:: Records provided ::
# # # # #

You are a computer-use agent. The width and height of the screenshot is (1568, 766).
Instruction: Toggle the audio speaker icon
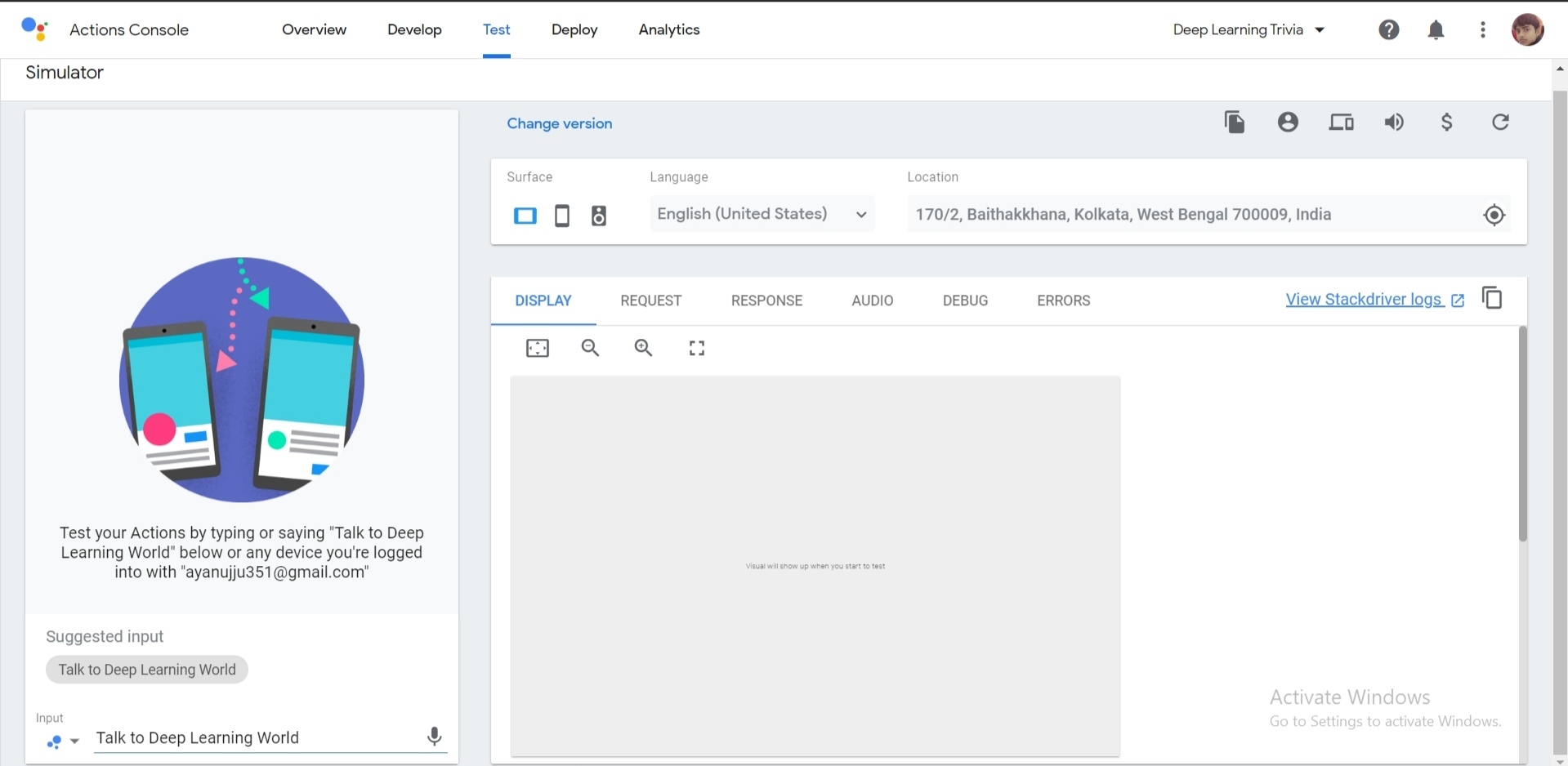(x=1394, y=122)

# # # # #

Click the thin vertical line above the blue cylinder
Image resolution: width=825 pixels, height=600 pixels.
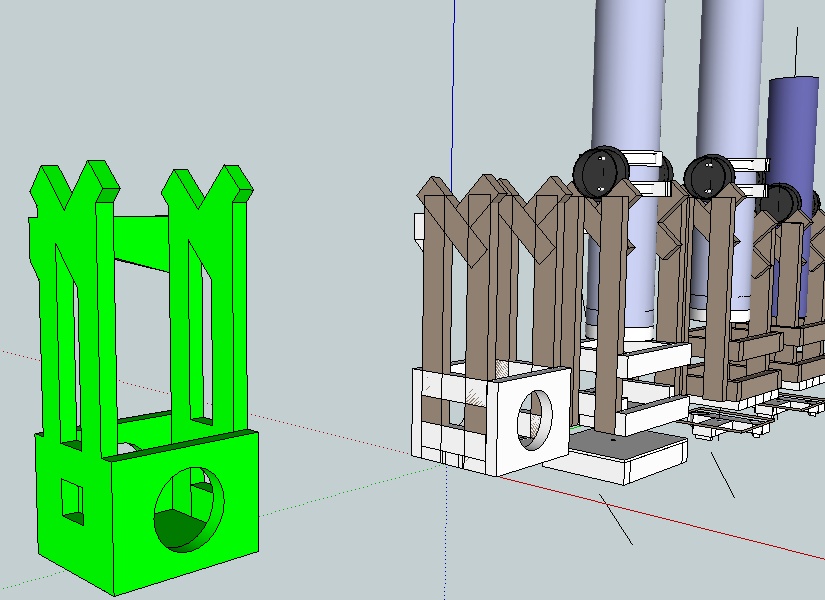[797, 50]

# # # # #

:: Exercise instructions ::
Output again, with no changes, the part of the material that opens with the line containing "You are a computer-use" and closes with the line containing "(x=1394, y=122)", and leave the pictures out of the answer.

:: Written response ::
You are a computer-use agent. The width and height of the screenshot is (1568, 766).
Instruction: Toggle the audio speaker icon
(x=1394, y=122)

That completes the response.